▸ Excerpted passage
Start of Block

Mixed smoke signals from North Carolina
Published 1:43 pm Friday, August 1, 2008
By Staff
Public-health advocates are justifiably celebrating news that all 115 school systems in North Carolina will be tobacco-free today. No tobacco products will be allowed anywhere on school grounds at any time.
It is an important step forward to protect public health and an achievement even more impressive when you consider North Carolina’s long tobacco history and the political power still wielded by major cigarette companies.
Anti-smoking groups have been working for six years on the tobacco-free schools campaign, but it started long before that. The late Ruth Easterling, a longtime member of the North Carolina House, introduced legislation in 1987 to ban tobacco products from school campuses.
The proposal marked the beginning of legislative advocacy efforts in North Carolina by the American Lung Association, the American Cancer Society and the American Heart Association, all of the coming together in support of then-Surgeon General C. Everett Koop’s call for a smoke-free society by the year 2000.
The tobacco industry defeated Easterling’s plan and similar efforts in following years to ban smoking on school campuses statewide, so eventually advocates began to work one district at a time.
North Carolina is nowhere close to smoke-free yet, but smoking rates have declined; all hospitals now ban tobacco, and the General Assembly has voted to make most public buildings smoke-free, including the Legislative Building. Just a few years ago, lawmakers could smoke freely on the House floor, but they had to ask for special permission to eat a sandwich.
That has changed, and that is part of the good news. But the tobacco industry influence is still strong in the legislative halls, thanks to its battalion of well-connected lobbyists and campaign contributions from its executives.
The recent legislative session proved that again, as the industry convinced lawmakers to reject legislation by Rep. Hugh Holliman to make restaurants and workplaces smoke-free, a proposal that is overdue. A 1986 report from the surgeon general concluded that secondhand smoke causes lung cancer in adults and respiratory problems in kids and that simply establishing a no-smoking section doesn’t eliminate the risk.
The American Lung Association says more than 5,000 people die each year from exposure to secondhand smoke and 440,000 people die from tobacco-related illnesses.

End of Block

▸ Given information

Start of Block

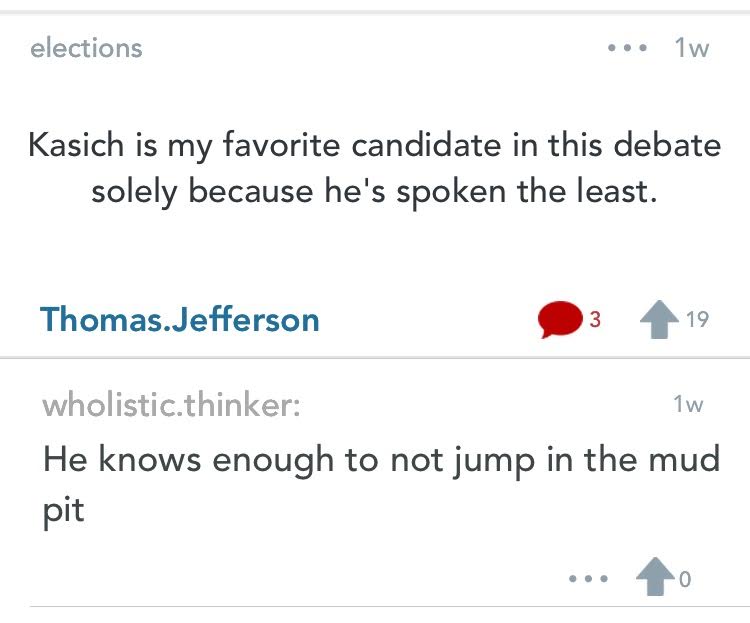
Task: Click the comment's upvote count 0
Action: click(686, 579)

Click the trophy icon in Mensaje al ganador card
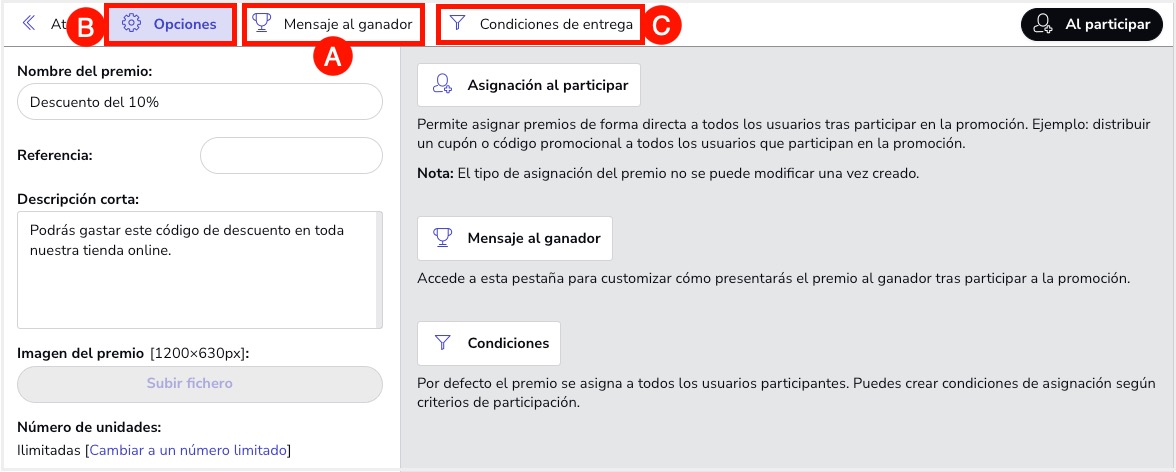coord(442,238)
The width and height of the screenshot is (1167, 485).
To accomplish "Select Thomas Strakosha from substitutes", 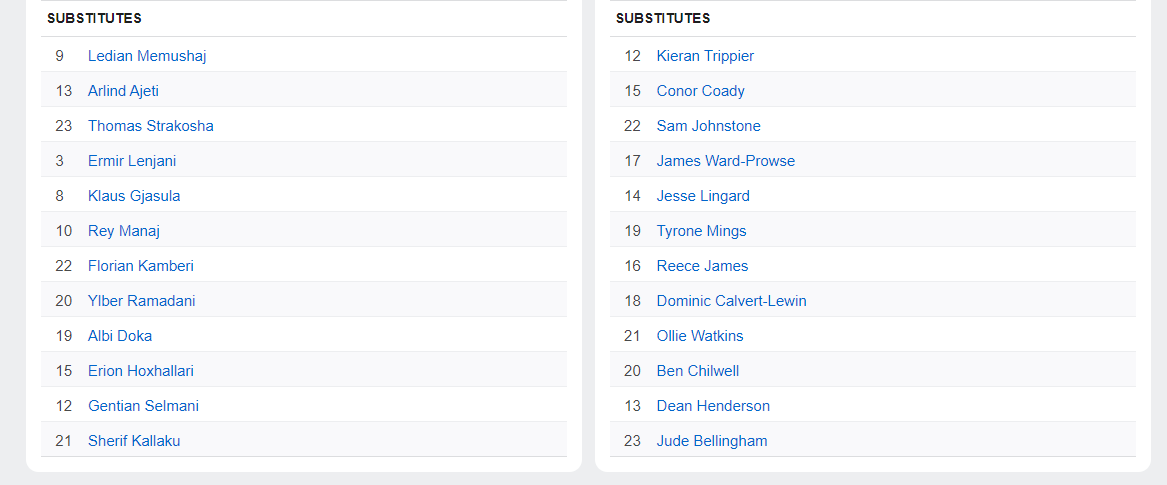I will 150,126.
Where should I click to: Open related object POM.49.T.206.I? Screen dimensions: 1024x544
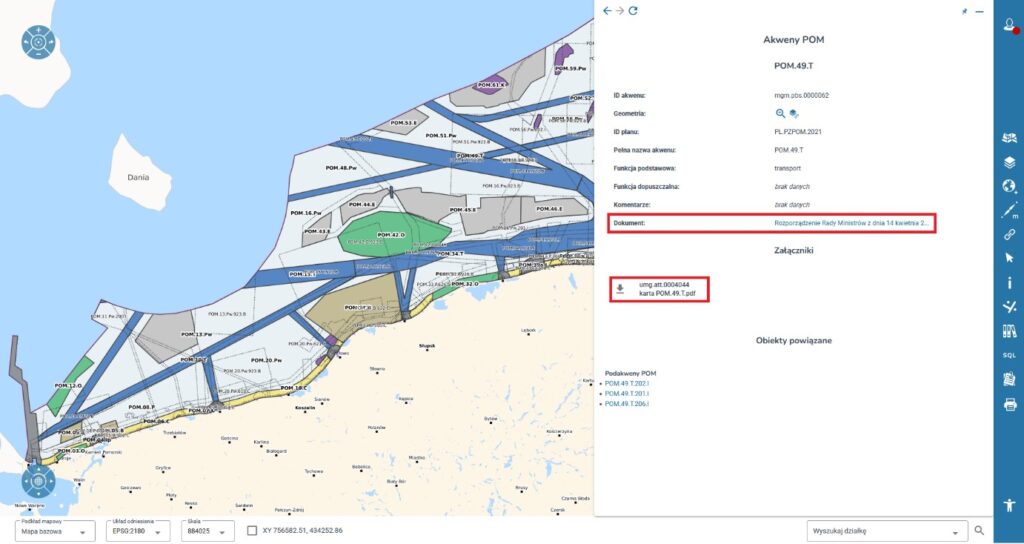[627, 403]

End of Block

Can you carry the editorial on North Carolina's tobacco-free schools forward, picking up after its last sentence?

▸ Task answer
Last year the current surgeon general said plainly that evidence shows that no exposure to secondhand smoke is safe. Holliman’s smoking ban would have protected workers and the public from secondhand smoke and made it more likely that people will stop smoking because it would be more inconvenient, inching us closer to Koop’s smoke-free society.
The industry simply couldn’t stand for that. Tobacco companies need people to keep increasing their risk of lung cancer and heart disease. Their profits depend on it. The industry formed a new coalition to claim the ban would hurt tourism and the market fundamentalists rushed to help, trying to turn the debate into a property rights issue.
The industry’s political power and right-wing propaganda worked, so workers and patrons in many restaurants face a health risk every day. And don’t look for local governments to step in. Legislation passed in 1993 at the industry’s request bans cities and counties from passing anti-smoking regulations stricter than the weak statewide standards.
The folks on Right Wing Avenue who always claim to support local control of policy decisions haven’t yet explained why cities shouldn’t be able to ban smoking in their communities. But it is not about consistency or common sense. It is about protecting the tobacco interests at the expense of public health.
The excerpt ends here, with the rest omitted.